Bio

Aniruddh is a rising senior at John Foster Dulles High School in Texas. He has a strong interest in mathematics and computer science and likes to engineer different Arduino projects and computer programs at home. He is the Director of the Dulles Computer Science Club, and he often gives club lectures and competes with his school's CS team at local UIL meets. Furthermore, he is also a USA Computing Olympiad (USACO) Platinum level contestant. In his free time, Aniruddh loves playing basketball and devouring North Indian "chaat" food.
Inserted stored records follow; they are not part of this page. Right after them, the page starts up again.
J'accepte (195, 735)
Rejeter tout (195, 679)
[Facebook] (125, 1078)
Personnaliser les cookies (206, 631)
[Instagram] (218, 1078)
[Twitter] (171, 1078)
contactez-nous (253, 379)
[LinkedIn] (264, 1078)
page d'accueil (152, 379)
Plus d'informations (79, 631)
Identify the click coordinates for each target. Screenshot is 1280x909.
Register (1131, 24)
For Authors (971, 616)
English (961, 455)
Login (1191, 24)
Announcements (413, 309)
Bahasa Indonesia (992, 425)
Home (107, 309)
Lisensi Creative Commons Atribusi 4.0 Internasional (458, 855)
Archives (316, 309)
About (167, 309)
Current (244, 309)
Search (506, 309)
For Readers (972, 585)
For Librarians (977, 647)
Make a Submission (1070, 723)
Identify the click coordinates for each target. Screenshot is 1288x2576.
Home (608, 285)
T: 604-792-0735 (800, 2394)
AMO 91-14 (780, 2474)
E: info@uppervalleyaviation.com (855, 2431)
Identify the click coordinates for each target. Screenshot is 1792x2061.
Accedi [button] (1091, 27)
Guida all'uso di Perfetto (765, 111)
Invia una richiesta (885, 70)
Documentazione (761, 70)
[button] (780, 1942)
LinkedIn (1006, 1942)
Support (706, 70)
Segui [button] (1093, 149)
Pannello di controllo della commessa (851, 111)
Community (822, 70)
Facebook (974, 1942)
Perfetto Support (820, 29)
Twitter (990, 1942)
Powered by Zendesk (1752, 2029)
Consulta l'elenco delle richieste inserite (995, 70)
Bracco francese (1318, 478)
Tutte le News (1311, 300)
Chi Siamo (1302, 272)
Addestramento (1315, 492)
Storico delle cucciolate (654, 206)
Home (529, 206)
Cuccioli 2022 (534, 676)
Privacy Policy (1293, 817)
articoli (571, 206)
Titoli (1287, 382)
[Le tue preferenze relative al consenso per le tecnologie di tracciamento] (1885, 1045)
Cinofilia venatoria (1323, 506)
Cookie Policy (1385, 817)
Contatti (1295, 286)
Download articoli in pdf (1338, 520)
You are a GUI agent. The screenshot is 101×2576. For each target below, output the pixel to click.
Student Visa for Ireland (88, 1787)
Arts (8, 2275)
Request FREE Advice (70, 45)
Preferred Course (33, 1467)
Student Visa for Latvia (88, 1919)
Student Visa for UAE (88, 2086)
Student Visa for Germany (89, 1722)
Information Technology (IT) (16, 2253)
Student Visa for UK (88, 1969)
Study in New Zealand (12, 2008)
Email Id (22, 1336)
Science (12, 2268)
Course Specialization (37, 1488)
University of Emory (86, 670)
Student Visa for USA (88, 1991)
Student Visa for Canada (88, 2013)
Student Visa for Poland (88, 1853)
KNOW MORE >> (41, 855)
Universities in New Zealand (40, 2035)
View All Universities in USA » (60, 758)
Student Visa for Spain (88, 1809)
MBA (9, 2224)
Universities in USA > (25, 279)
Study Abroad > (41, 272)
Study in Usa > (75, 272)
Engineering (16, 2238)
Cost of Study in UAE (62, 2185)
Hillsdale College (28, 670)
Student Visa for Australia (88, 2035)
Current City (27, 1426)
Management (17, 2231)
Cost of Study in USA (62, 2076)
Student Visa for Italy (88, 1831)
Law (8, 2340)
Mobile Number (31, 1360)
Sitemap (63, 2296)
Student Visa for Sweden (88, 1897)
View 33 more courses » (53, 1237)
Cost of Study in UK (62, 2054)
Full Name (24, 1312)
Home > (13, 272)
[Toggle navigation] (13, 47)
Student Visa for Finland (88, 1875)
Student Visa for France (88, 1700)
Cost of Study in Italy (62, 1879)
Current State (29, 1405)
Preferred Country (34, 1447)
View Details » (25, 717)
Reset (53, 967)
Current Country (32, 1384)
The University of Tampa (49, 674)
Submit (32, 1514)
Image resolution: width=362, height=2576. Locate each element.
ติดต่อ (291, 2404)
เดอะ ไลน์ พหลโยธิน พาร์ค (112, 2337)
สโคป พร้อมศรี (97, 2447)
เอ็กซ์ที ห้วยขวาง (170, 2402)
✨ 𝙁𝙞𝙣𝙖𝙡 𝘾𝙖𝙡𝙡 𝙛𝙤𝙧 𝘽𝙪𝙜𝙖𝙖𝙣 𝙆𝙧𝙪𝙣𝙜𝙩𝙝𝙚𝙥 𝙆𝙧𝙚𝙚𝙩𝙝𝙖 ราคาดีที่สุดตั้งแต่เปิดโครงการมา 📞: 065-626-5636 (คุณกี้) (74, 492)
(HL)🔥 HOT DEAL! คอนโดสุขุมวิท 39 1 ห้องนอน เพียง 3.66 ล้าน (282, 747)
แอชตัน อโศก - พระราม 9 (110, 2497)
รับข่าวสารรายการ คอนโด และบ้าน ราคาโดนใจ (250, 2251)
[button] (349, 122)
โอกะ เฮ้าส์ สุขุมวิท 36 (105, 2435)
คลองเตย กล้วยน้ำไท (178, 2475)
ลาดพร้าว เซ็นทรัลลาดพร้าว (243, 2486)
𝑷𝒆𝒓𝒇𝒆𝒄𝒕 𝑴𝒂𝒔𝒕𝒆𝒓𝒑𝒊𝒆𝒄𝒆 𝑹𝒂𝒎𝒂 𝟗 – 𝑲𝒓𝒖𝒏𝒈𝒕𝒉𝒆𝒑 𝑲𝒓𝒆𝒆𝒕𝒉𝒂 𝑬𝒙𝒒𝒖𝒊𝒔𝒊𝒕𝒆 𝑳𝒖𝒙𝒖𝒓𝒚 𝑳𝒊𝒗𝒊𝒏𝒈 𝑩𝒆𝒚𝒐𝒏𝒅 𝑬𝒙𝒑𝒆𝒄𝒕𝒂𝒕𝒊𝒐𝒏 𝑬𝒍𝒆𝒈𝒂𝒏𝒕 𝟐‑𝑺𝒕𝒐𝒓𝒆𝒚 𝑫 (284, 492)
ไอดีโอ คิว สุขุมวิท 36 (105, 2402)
Project: Investigating Pattern Periods in the Diagonals of the Rule 45 Cellular Automaton

Goal

In this investigation, we examine the repetitive character of diagonal cells in the rule 45 cellular automaton. It is clear that along the left edge of the automaton, a pattern exists as the cells move diagonally downward. By moving further to the right (increasing the depth into the automaton), more patterns are detected with increasing periods. This phenomenon is seen in the rule 30 cellular automaton as periods seem to generally increase exponentially with increasing depth. This period doubling is truly an interesting occurrence, and we study the existence of similar repetitive behavior in rule 45. To analyze the developing patterns for especially longer sequences of cells, an efficient algorithm to detect patterns must be devised. After extracting long sequences of diagonal cells with increasing depth, we employ an algorithmic approach to evaluate the changes in period and examine this data to detect order in the increasing pattern periods.

Summary of Results

The results of the study indicated a clear ordered pattern in the periodicity of the diagonals. The first diagonal had a pattern periodicity of 1. As I extracted diagonals of slope 2 from the edge of the automaton, patterns were detected within the diagonals. The left side of the automaton looks relatively ordered and linear (as opposed to the more chaotic right side), and this qualitative observation is supported by the findings of this project. As one moves further into the automaton (toward the right), the diagonals attain pattern periods that progressively double. This period doubling is evident in the rule 30 elementary cellular automaton as well, and the fact that rule 45 exhibits similar behavior is quite interesting. Furthermore, at especially larger depths, there are long stretches of one unique period value until there is a change in period. The diagonal pattern values for the first 4000 diagonals are 1, 4, 8, 16, 32, 96, 192, etc. Another finding is that on the 46th diagonal, the periodicity triples from 32 to 96. This sudden period tripling is quite interesting since it follows a sequence of doubling (as opposed to tripling) periodicity. It is suspected that the periodicity doubling and tripling form their own pattern. Based on this, there may be another period tripling a lot deeper into the automaton at another diagonal.

Future Work

In the future, perhaps I can expand this project by delving deeper into the automaton. Using a machine with more processing power, I hope to generate more generations in my cellular automaton and analyze diagonals with higher depths and longer lengths. I want to investigate applications of nonlinear-feedback shift registers to my pattern data and possibly develop a formula or feedback function that can generate data about deeper diagonal patterns in polynomial time.